Copy each line of the records exactly, stopping only after the line that contains "728x604 pixels." has been written, and leave pictures out.
***** Material for this exercise *****
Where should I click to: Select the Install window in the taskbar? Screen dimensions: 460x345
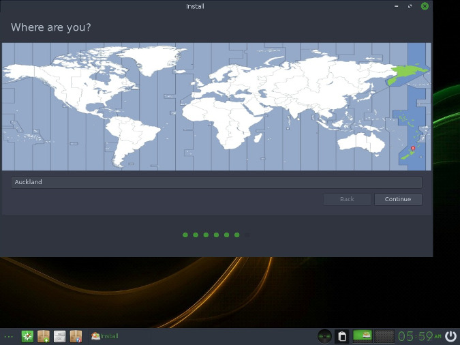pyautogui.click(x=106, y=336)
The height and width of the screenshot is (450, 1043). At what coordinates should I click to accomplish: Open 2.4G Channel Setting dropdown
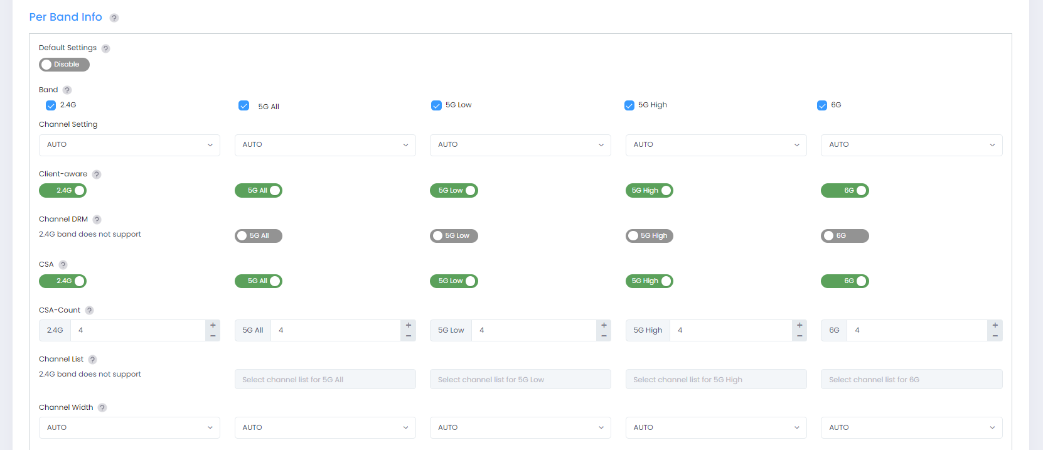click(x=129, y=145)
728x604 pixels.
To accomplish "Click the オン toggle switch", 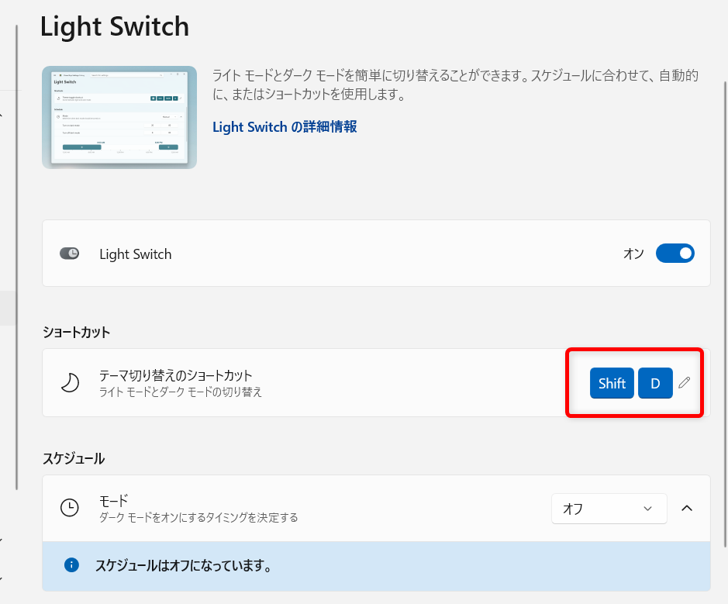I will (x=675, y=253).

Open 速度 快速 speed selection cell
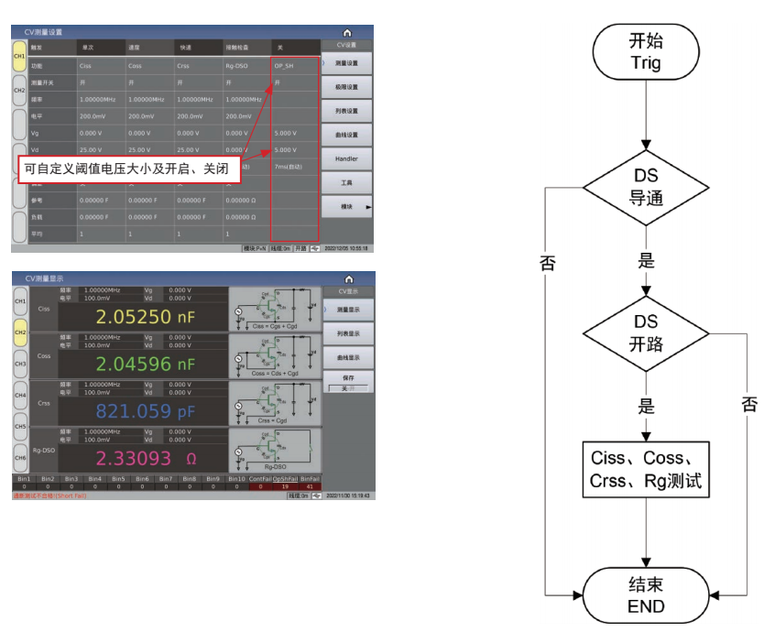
*****
> Your response
Where should I click to: Select the Install window in the taskbar? Screen dimensions: 460x345
pyautogui.click(x=106, y=336)
The height and width of the screenshot is (450, 1043). At what coordinates should I click to accomplish: Open 2.4G Channel Setting dropdown
click(x=129, y=145)
728x604 pixels.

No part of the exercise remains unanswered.